Data supplied:
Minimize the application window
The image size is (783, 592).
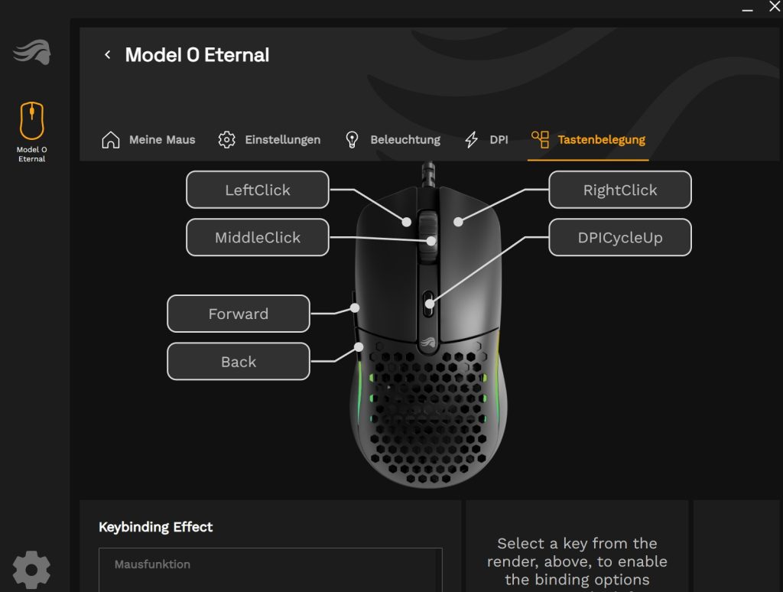pyautogui.click(x=747, y=9)
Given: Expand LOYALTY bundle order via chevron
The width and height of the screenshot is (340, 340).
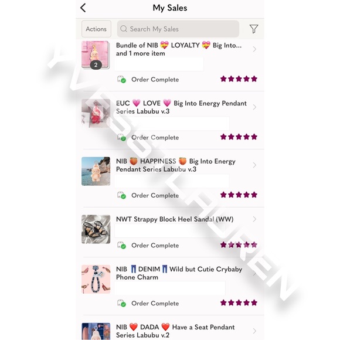Looking at the screenshot, I should (254, 49).
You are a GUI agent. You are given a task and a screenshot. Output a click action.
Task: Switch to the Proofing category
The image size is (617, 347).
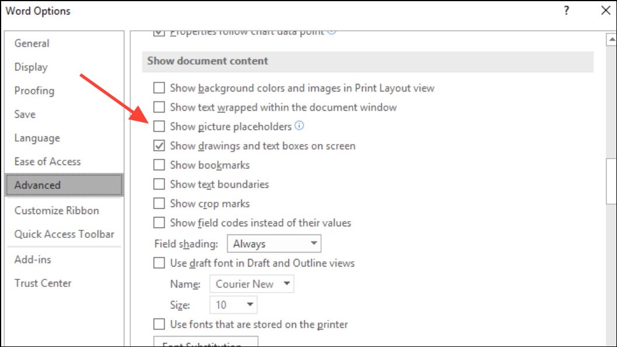click(x=34, y=91)
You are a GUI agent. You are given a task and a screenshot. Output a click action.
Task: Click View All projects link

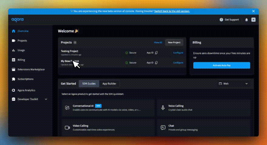click(x=158, y=43)
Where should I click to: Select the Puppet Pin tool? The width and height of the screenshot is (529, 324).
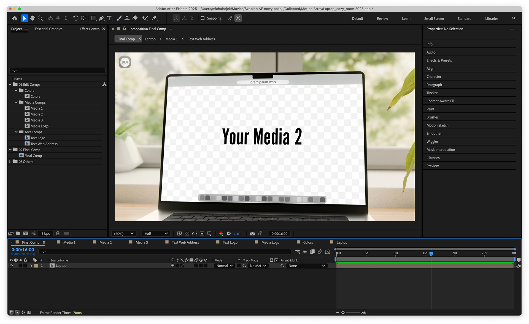[154, 18]
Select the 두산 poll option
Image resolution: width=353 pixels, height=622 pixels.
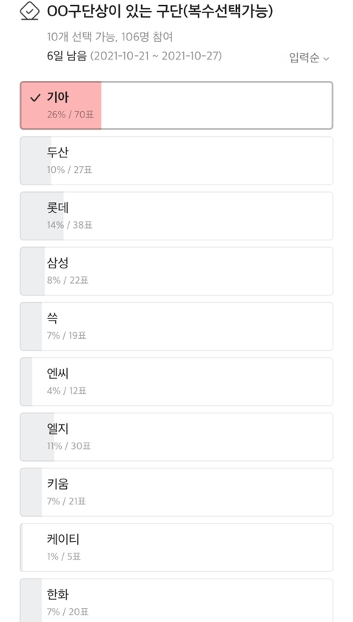tap(177, 161)
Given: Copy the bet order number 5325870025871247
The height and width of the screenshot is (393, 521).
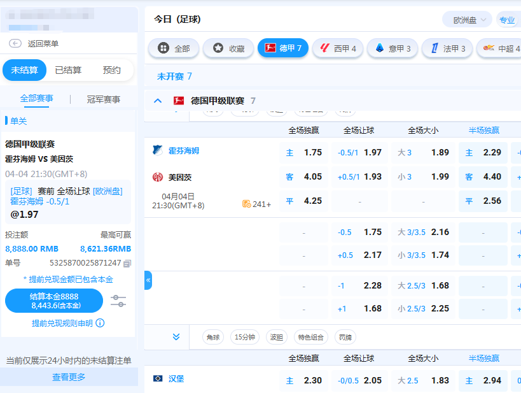Looking at the screenshot, I should 127,263.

What you have to do: Can you transcribe all of the records above word for word, leaving out the pictures?

Reply:
Minimize the application window
The image size is (783, 592).
pyautogui.click(x=747, y=9)
Given: Expand LOYALTY bundle order via chevron
The width and height of the screenshot is (340, 340).
Looking at the screenshot, I should (254, 49).
You are a GUI agent. You are given a task and a screenshot. Output a click action.
Task: Switch to the Proofing category
The image size is (617, 347).
click(x=34, y=91)
You are a GUI agent. You are given a task and a screenshot. Output a click action.
Task: Click View All projects link

click(x=158, y=43)
Where should I click to: Select the Puppet Pin tool? The width and height of the screenshot is (529, 324).
[154, 18]
Select the 두산 poll option
Image resolution: width=353 pixels, height=622 pixels.
tap(177, 161)
Given: Copy the bet order number 5325870025871247
The height and width of the screenshot is (393, 521).
Looking at the screenshot, I should 127,263.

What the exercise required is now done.